Seperti apa Boediono sesungguhnya terhadap keluarga dan mengapa Herawati memilih sepenuhnya menjadi ibu rumah tangga? Berikut penuturannya saat berbincang dengan Tabloid Nova.
Apa yang membuat jatuh cinta pada Pak Boed?
Orangnya tenang sejak kecil. Enggak banyak omong. Sifatnya baik. Dia sangat memperhatikan kehidupan keluarganya. Sejak SMA, dia rajin membantu ibunya buka-tutup toko. Waktu itu, ibunya Pak Boed jualan baju, kain batik, sarung. Saya perhatikan, laki-laki, kok, mau-maunya buka-tutup toko. Padahal, biasanya anak laki-laki, kan, sulit disuruh seperti itu.
Lalu, faktor apa yang bikin pak Boed jatuh hati?
Enggak tahu. Mungkin cerewetnya saya ini, ha ha. Kami menikah tahun 1969. Saya biasanya yang mencairkan suasana. Kalau Bapak sehari diam saja, sering saya goda supaya senyum.
(Herawati yang sejak kecil dipanggil Herti oleh orangtuanya, adalah anak ke-4 dari lima bersaudara. Ayahnya, (alm) Imam Suwignyo, Kepala Pekerjaan Umum Kabupaten Blitar dan ibunya guru menjahit di Sekolah Kejuruan Pertama, Blitar. Saudara kandung Hera semua pensiunan PNS.)
Gaji Pak Boed sebagai Direktur BI, kan, besar. Kok, hidupnya tampak sederhana? Terbawa juga dalam urusan rumah tangga?

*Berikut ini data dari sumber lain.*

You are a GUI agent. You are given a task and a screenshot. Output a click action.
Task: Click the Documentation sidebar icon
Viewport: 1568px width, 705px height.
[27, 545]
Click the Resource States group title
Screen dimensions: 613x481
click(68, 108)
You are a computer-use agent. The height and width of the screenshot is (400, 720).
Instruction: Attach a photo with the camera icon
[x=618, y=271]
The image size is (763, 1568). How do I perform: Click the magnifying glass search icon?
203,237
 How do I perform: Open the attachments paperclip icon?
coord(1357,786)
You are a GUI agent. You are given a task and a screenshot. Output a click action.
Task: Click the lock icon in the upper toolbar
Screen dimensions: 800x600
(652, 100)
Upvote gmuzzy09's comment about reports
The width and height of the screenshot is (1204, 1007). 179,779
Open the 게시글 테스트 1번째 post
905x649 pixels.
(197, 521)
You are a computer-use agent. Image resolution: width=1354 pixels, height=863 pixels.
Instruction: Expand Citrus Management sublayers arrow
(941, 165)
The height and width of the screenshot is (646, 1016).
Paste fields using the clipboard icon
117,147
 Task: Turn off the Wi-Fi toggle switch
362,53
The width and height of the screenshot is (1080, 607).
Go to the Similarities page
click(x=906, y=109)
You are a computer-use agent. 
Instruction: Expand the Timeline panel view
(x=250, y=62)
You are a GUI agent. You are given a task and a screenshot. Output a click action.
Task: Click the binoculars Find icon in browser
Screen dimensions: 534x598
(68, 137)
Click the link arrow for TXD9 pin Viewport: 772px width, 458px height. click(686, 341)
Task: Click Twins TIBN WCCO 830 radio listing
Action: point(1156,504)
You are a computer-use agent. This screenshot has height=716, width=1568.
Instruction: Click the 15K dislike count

Karena sejak kecil dia memang bersahaja. Jadi, kalau disuruh yang aneh-aneh, ya, susah. Memang kami ada uang tapi dia tidak aneh-aneh. Pertama kali kerja, di Bank of Amerika, Jakarta, semua gajinya diberi ke saya, bruk. Kalau dia mau beli baju, minta uang sama saya. Padahal, saya tak pernah minta seperti itu.
Sampai sekarang juga begitu. Bedanya, sekarang semua uang disimpan di bank. Jadi, kalau saya perlu, ya, ambil seperlunya saja. Dia enggak pernah ngecek pengeluaran saya. Dia sangat percaya pada saya. Jadi, saya harus hati-hati. Tidak boleh boros. Anehnya, dia enggak pernah tanya, uangnya habis atau belum. Saya juga tahu diri. Setiap mau beli barang besar, misalnya mobil atau tanah, minta persetujuan dulu.
Di luar ultah, hadiah kecil-kecilan biasanya diberikan kalau dia pulang dari luar kota. Itu pun kalau sempat membelikan. Kadang saya dibelikan baju, tas, atau perhiasan. Tapi bukan emas, lho.
Hobi Ibu?
Saya suka membaca dan menjahit. Ini, celana panjang yang saya pakai, hasil jahitan sendiri. Saya pernah belajar menjahit tapi tidak selesai. Kadang baju saya dijahit oleh penjahit di Meruya. Namanya Ibu Sugiarto. Saya tidak pernah pakai desainer ternama.
Sengaja memilih jadi ibu rumah tangga sepenuhnya?
Waktu saya kuliah, terjadi peristiwa G30S/PKI. Saya kasihan sama ibu yang kirim uang terus tapi enggak ada perkuliahan di kampus. Lalu saya coba cari kerja dan dapat di BRI Blitar. Sejak itu, saya kerja. Tahun 1969 menikah dengan Pak Boed dan sejak itu waktu sepenuhnya buat mengurus suami dan anak.
Bagaimana soal gaya mendidik anak-anak?
Mengalir begitu saja. Titik beratnya, kalau dari saya, soal sopan santun. Kalau Pak Boed, masalah disiplin. Dulu, waktu anak-anak masih kecil, dia suka menunggui belajar atau bikin PR. Anak-anak sampai sekarang juga hidup sederhana. Mereka melihat orangtuanya begitu, ya, langsung mencontoh saja. Bapak tidak pernah marah, apalagi sama anak-anaknya. Sekarang keduanya sudah berumah tangga. Yang sulung tinggal di Singapura, yang kecil di Jakarta Selatan. Cucu kami sudah lima, lho.